Factor 3: Socio-Political Conditions Encouraging Jewish Immigration. The promise of religious freedom and self-governance were strong incentives for Jews to move into Polish territories. In 1264 Boleslav V. Wstydliwy issued a charter giving Jews complete freedom and imposing heavy penalties for those who would cause Jews bodily harm. He granted Jews a privilege known as Kalisz Statute. This statute and the later Extended Privilege became the major documents regulating Jewish legal and social position in Poland until the 18th century. These documents allowed Jews to engage in trade and moneylending. This open-arms policy of the Polish Court and magnates towards Jewish immigrants encouraged Jews to establish new settlements in frontier lands in what is now eastern Poland and western Ukraine. The policy encouraged Jews to take on management of arendas. These documents ensured the personal protection of Jews, their property, and religion. They allowed the creation of such institutions as the Kehila/Kahal and the Council of Four Lands. In 1573 the Confederation of Warsaw guaranteed religious tolerance.

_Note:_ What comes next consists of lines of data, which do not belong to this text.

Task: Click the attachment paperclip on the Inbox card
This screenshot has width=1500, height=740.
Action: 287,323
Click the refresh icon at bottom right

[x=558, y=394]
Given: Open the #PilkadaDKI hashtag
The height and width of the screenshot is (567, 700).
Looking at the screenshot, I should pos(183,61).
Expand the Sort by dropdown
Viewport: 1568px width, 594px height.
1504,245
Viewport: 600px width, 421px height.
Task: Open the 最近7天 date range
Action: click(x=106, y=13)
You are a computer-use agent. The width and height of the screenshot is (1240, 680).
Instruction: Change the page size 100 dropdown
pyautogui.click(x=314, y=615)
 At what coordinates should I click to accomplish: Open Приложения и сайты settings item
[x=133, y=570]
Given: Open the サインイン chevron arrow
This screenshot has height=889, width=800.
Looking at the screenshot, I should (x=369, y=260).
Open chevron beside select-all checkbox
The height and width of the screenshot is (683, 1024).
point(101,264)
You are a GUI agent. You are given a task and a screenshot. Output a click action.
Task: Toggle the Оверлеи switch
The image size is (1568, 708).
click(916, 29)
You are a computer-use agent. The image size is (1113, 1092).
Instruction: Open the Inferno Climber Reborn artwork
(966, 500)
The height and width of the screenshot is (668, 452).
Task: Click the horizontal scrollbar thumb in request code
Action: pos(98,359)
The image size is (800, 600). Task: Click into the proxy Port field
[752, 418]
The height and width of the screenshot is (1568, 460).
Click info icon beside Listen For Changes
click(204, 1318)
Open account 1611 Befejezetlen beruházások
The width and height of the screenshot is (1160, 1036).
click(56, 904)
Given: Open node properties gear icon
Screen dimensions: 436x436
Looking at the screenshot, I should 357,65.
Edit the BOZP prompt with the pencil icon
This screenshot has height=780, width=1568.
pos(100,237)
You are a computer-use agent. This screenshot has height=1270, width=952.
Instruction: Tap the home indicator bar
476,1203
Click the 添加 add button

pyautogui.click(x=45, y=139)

Although it would seem that magnates would select Jews for an arenda based on the person’s ability to pay the cost of the arenda and his capabilities as a manager. As it turned out in many cases it was the Kahal that selected the arendar for the maganate. Council edits of 1671 and 1677 prohibited Jews from leasing estates or farming from Poles without the knowledge of the Kahals to which they belonged. These orders gave authority to the Kahals to require Jews to purchase licenses in order to bid on arendas. The Kahal would issue a liciense for a fee. The Kahal tried to prohibit Jews from using Gentile silent partners to get around the bidding for an arenda without a license. Magnates did not have to adhere to the licensing system, they did so when it was to their economic advantage. Once a Jew had an arenda he could continue with it, generally without competition from other Jews who adhered to the Kahal edicts.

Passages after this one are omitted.